**Document extract:**
──────
Basically, flexing my wrist? Hurts like a bitch, for three days now. Heat makes me feel better, cold makes the injury get better while I live all ache-y and irritable. No knitting for a week!

Tuesday, August 01, 2006

I Like Tea

It's true! I've always had a great love for the tea. When I was little, I made my dad a pot of tea every night for a summer in exchange for a new bike :) Now that I'm older, my tastes are getting more complex, and I know there's more to tea than I am aware of.

So basically, I'm trying to find out what different kinds of teas there are, and yes, I'm including herbal tisanes, infusions and whatnot in my definition of tea. I'd really like to try some rooibos and honeybush, they've got a nice-looking rooibos/rosebud tea over a World Market that I'd love to try. Better yet, what I'd like to do is get all of these crazy ingredients that people put in their tea blends (vanilla beans, rose petals, bits-o-orange) so I can try a little mix-and-match myself. I imagine myself five, ten years down the road, older and wiser, with not only a spice rack that would make buddah blush, but this crazy assortment of note-cards detailing failed and successful tea experiments, with the winners bound in tiny bundles, perfect for dropping into a single cup when company comes over. Yeah, I have weird daydreams, but wouldn't it be pretty? Tiny sachets of honeybush and rosehips with a hint of orange, or a strong pu-erh black and ginger. I also imagine a tiny, tiny window garden, teas and mints and herbs and maaaaaybe avocado and henna trees.

I'm horrible at keeping plants alive, you know. That's how I know this is all dreaming.


Oh man, working with all these lace and fingering weight yarns, I had forgotten how quickly Worsted can go! I've decided to do this hat (must think of a name) in the lavender Peace Fleece on 7s, and the beige Baby Silk on 3s (going a size down for the ribbings, of course). I can't decide for the finer one whether I want to do more zigzaggy lines between the cables, or more open space, or what. I'll swatch it and see what I like better. Swatching fixes everything.
──────
**Information supplied:**
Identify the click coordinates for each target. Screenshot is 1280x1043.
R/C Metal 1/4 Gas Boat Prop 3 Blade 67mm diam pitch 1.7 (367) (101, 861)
──────
**Requests:**
a) Which plants does the writer imagine growing in the tiny window garden in the blog excerpt? List them all.
b) Summarize the blog excerpt in three sentences.
c) Pick up the blog excerpt after its final sentence and continue it.

**Solved problems:**
a)
- Teas
- Mints
- Herbs
- Avocado trees (maybe)
- Henna trees (maybe)

b) The writer's wrist has hurt when flexed for three days, so there will be no knitting for a week. A lifelong tea lover, the writer wants to learn about different kinds of tea, try rooibos and honeybush, and mix blends from ingredients like vanilla beans and rose petals, and daydreams about a big spice rack, note cards of tea experiments and a small window garden, while admitting to being horrible at keeping plants alive. The writer has also decided to knit a hat in lavender Peace Fleece on 7s and beige Baby Silk on 3s and will swatch to choose how to handle the space between the cables.

c)
Monday, July 31, 2006

Things are Going Well

They are! My yarn from arrived, lovely lovely cadmium yellow, so as soon as I finish this blasted be-bobbled (enbobbled?) top, I can get to work on that. Also, I've had a few ideas for hats, which, hopefully, YarnMonkey will find pleasing. If not, I'll still have new hats :) This may not sound like much to those of you (i.e. everyone but me and the cat) without a working knowledge of my stash, but this idea? Wonderful enough that I pulled out the Peace Fleece skeins in lavender and harvest orange - you know, the ones I was saving until the perfect pattern leapt into my hands and said "KNIT ME, WOMAN!" Yes, those skeins are a-talkin' now. I figure I'll write up the pattern for two different weights, worsted and fingering, to fit most of my stash. Also, this means that I'll not only get an awesome hat in both lavender and harvst orange, I'll also get one in sandy beige Baby Silk :) And it'll rock exactly that hard.

Wednesday, July 19, 2006

Ode to Sheep

You may or may not have seen the newest Spin-Off magazine already, and seeing it you may or may not have bought it. Perhaps you looked on the cover and said 'What the hell, sheep puppets? I don't need no stinkin' sheep puppets.'

Why, I bet you didn't even look inside, did you?

If you had, you would have seen that the Sheepies are at least twenty times cuter on the inside (and in person!) than they appear on the cover. Plus, fun colorwork! Even if (like me) you'd never done stranded colorwork before! And if it looks a little like a dyspeptic llama (what with the not doing stranded colorwork before), who cares? It's a puppet! It can as easily be a dyspeptic llama puppet as a sheepie.

So far it's been three days since I cast on for Pilvie (the grey and brown one on the cover) and he's done except for the face. Not 'done except for embroidering on features', but 'the knitting of the face is all that's left'. Ergo, he runs around all faceless, asking people if he can have their faces. So far, no takers. Ergo, I'll have to find him one myself :)

Sunday, July 16, 2006

Thursday, July 13, 2006

It Is Done!

And it is GLORIOUS.

Which is to say, rather, that it will be glorious, once it's done. It has potential gloriousness? And knitting converts it into kinetic gloriosity? But then, you could knit from it multiple times - an infinite amount of times, if you wanted. Does that mean it has infinite potential glory?

See, this is the kind of shit that keeps me up at night.

Regardless, click for the full image if you like. The blue squares are stitches that will be done a la short-row, and the yellow is the border of plain knit stitches (actually garter, now that I think about it) to give the turning some extra stability. Obviously, this is the first time I've done something like this, but I'm feeling pretty hopefull. What do you think?

Thursday, July 06, 2006

Have I Mentioned...

the super-awesome treat I'm getting for myself when I finish this top? It's yellow. It's gloriously, gloriously yellow.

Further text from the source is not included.